§ **What the task requires**
Please set down exactly the lines from the one containing "Where should I" through the last line of the records below, both included, with no pictures.

*** Source data Section Begins ***

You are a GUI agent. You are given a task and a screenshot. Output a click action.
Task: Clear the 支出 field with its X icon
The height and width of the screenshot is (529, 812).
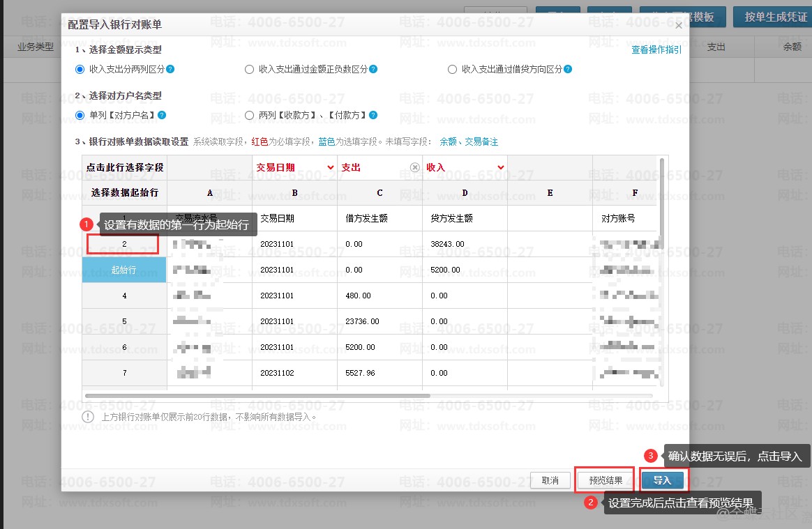pyautogui.click(x=414, y=167)
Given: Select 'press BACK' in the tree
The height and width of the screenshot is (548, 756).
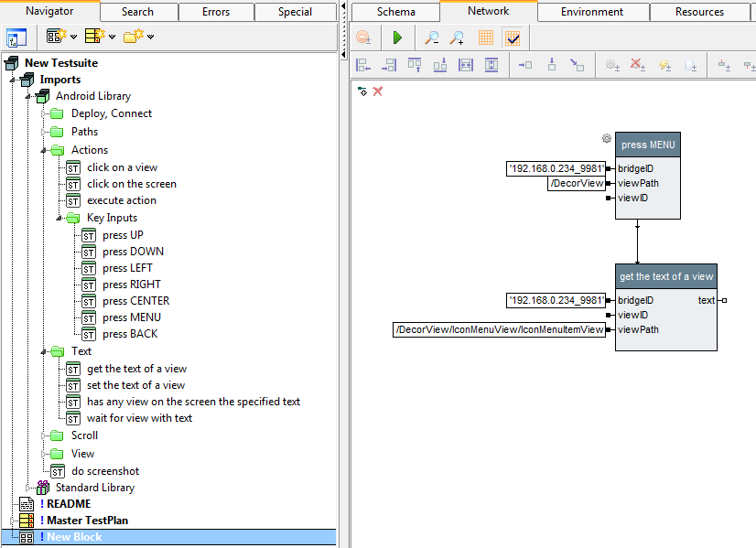Looking at the screenshot, I should click(129, 334).
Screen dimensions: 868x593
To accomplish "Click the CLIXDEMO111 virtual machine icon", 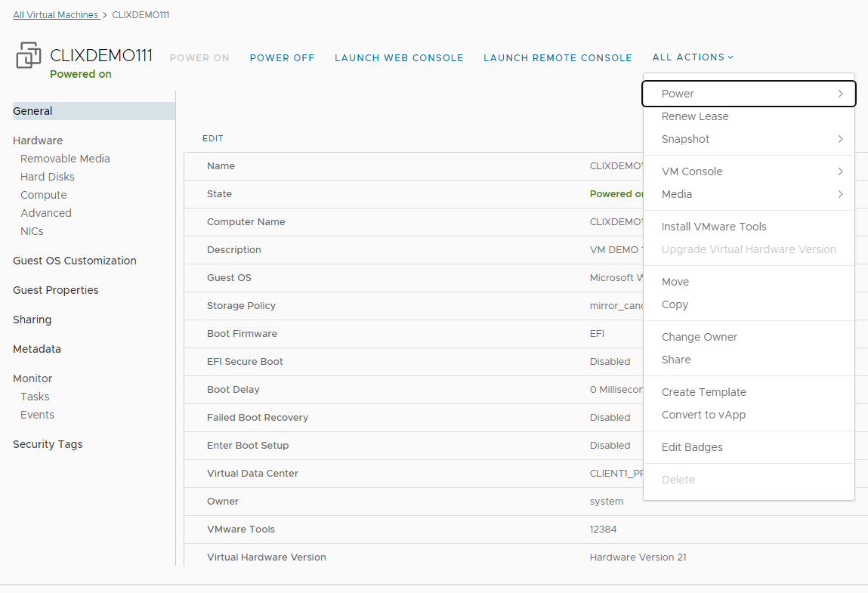I will [x=29, y=56].
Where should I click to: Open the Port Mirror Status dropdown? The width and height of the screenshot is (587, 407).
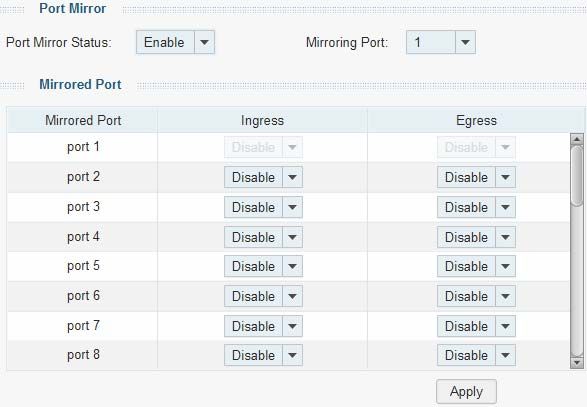175,42
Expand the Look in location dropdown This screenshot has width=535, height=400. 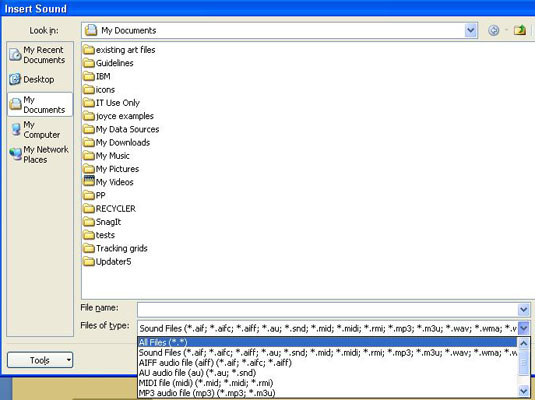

*** Source data Section Ends ***

§ **Response area**
Where should I click to: Open the Port Mirror Status dropdown? The width and height of the screenshot is (587, 407).
175,42
Expand the Look in location dropdown This screenshot has width=535, height=400. 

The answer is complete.